[Exercise] Please reproduce each of the following records line for line, with no changes.

[Records for this task]
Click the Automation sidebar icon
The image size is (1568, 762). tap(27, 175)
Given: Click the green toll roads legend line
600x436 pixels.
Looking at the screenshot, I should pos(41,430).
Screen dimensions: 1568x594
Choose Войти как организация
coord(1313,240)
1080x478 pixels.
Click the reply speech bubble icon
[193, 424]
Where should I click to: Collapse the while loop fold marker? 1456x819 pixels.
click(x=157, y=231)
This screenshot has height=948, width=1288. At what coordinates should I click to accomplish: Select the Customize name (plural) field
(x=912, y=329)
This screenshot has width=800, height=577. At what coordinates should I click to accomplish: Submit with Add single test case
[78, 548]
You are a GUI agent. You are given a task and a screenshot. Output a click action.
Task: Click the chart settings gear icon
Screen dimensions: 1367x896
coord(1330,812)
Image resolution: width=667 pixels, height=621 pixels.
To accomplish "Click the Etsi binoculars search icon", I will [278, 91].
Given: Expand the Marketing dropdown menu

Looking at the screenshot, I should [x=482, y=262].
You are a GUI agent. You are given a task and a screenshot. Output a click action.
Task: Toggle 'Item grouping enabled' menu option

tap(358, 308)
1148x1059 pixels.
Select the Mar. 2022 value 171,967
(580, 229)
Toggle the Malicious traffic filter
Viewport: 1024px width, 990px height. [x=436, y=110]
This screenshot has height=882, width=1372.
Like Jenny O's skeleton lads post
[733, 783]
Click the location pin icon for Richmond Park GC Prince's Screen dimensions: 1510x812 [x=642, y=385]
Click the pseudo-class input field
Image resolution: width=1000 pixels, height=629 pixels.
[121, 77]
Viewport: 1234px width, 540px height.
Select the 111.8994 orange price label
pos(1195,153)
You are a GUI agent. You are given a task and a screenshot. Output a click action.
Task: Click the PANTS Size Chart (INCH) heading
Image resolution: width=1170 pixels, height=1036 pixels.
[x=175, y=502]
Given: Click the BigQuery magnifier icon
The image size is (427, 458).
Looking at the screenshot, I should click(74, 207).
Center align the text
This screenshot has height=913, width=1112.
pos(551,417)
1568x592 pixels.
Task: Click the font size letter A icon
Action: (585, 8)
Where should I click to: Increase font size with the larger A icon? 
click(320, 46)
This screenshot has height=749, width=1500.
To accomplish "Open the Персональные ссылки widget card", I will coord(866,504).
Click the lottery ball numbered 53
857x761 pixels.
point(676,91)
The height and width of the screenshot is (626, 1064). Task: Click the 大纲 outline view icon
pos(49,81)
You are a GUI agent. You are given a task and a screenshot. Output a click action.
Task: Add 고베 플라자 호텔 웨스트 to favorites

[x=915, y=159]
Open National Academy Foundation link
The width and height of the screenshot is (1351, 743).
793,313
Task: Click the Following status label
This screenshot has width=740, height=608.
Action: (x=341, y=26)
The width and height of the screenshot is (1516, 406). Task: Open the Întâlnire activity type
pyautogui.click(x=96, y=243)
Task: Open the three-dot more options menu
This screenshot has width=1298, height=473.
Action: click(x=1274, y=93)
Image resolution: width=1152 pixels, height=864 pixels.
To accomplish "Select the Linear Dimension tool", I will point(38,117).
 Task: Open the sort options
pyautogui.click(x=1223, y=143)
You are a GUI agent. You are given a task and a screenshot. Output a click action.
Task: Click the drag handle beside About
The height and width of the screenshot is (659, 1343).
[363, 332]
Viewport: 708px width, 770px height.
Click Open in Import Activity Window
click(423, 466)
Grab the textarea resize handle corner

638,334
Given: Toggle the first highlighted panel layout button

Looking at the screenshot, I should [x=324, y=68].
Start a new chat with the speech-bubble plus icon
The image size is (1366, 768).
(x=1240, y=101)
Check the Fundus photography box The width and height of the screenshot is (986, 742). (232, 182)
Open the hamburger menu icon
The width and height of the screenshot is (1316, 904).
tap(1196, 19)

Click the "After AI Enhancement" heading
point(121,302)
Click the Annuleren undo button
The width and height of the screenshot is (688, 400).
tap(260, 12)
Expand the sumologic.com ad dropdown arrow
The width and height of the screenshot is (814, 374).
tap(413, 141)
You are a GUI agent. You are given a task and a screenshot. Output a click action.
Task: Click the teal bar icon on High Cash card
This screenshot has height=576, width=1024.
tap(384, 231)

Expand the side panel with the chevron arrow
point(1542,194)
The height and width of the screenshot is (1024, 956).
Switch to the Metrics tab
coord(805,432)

[Task response]
Click the Automation sidebar icon
The image size is (1568, 762). tap(27, 175)
Given: Click the green toll roads legend line
600x436 pixels.
Looking at the screenshot, I should pos(41,430).
Screen dimensions: 1568x594
Choose Войти как организация
coord(1313,240)
1080x478 pixels.
Click the reply speech bubble icon
[193, 424]
Where should I click to: Collapse the while loop fold marker? 1456x819 pixels.
click(x=157, y=231)
This screenshot has height=948, width=1288. At what coordinates should I click to accomplish: Select the Customize name (plural) field
(x=912, y=329)
This screenshot has width=800, height=577. At what coordinates should I click to accomplish: Submit with Add single test case
[78, 548]
You are a GUI agent. You are given a task and a screenshot. Output a click action.
Task: Click the chart settings gear icon
Screen dimensions: 1367x896
coord(1330,812)
Image resolution: width=667 pixels, height=621 pixels.
To accomplish "Click the Etsi binoculars search icon", I will [278, 91].
Given: Expand the Marketing dropdown menu

Looking at the screenshot, I should [x=482, y=262].
You are a GUI agent. You are given a task and a screenshot. Output a click action.
Task: Toggle 'Item grouping enabled' menu option

tap(358, 308)
1148x1059 pixels.
Select the Mar. 2022 value 171,967
(580, 229)
Toggle the Malicious traffic filter
Viewport: 1024px width, 990px height. [x=436, y=110]
This screenshot has height=882, width=1372.
Like Jenny O's skeleton lads post
[733, 783]
Click the location pin icon for Richmond Park GC Prince's Screen dimensions: 1510x812 [x=642, y=385]
Click the pseudo-class input field
Image resolution: width=1000 pixels, height=629 pixels.
[121, 77]
Viewport: 1234px width, 540px height.
Select the 111.8994 orange price label
pos(1195,153)
You are a GUI agent. You are given a task and a screenshot. Output a click action.
Task: Click the PANTS Size Chart (INCH) heading
Image resolution: width=1170 pixels, height=1036 pixels.
[x=175, y=502]
Given: Click the BigQuery magnifier icon
The image size is (427, 458).
Looking at the screenshot, I should click(74, 207).
Center align the text
This screenshot has height=913, width=1112.
pos(551,417)
1568x592 pixels.
Task: Click the font size letter A icon
Action: (585, 8)
Where should I click to: Increase font size with the larger A icon? 
click(320, 46)
This screenshot has height=749, width=1500.
To accomplish "Open the Персональные ссылки widget card", I will coord(866,504).
Click the lottery ball numbered 53
857x761 pixels.
point(676,91)
The height and width of the screenshot is (626, 1064). Task: Click the 大纲 outline view icon
pos(49,81)
You are a GUI agent. You are given a task and a screenshot. Output a click action.
Task: Add 고베 플라자 호텔 웨스트 to favorites

[x=915, y=159]
Open National Academy Foundation link
The width and height of the screenshot is (1351, 743).
793,313
Task: Click the Following status label
This screenshot has width=740, height=608.
Action: (x=341, y=26)
The width and height of the screenshot is (1516, 406). Task: Open the Întâlnire activity type
pyautogui.click(x=96, y=243)
Task: Open the three-dot more options menu
This screenshot has width=1298, height=473.
Action: click(x=1274, y=93)
Image resolution: width=1152 pixels, height=864 pixels.
To accomplish "Select the Linear Dimension tool", I will point(38,117).
 Task: Open the sort options
pyautogui.click(x=1223, y=143)
You are a GUI agent. You are given a task and a screenshot. Output a click action.
Task: Click the drag handle beside About
The height and width of the screenshot is (659, 1343).
[363, 332]
Viewport: 708px width, 770px height.
Click Open in Import Activity Window
click(423, 466)
Grab the textarea resize handle corner

638,334
Given: Toggle the first highlighted panel layout button

Looking at the screenshot, I should [x=324, y=68].
Start a new chat with the speech-bubble plus icon
The image size is (1366, 768).
(x=1240, y=101)
Check the Fundus photography box The width and height of the screenshot is (986, 742). (232, 182)
Open the hamburger menu icon
The width and height of the screenshot is (1316, 904).
tap(1196, 19)

Click the "After AI Enhancement" heading
point(121,302)
Click the Annuleren undo button
The width and height of the screenshot is (688, 400).
tap(260, 12)
Expand the sumologic.com ad dropdown arrow
The width and height of the screenshot is (814, 374).
tap(413, 141)
You are a GUI agent. You are given a task and a screenshot. Output a click action.
Task: Click the teal bar icon on High Cash card
This screenshot has height=576, width=1024.
tap(384, 231)

Expand the side panel with the chevron arrow
point(1542,194)
The height and width of the screenshot is (1024, 956).
Switch to the Metrics tab
coord(805,432)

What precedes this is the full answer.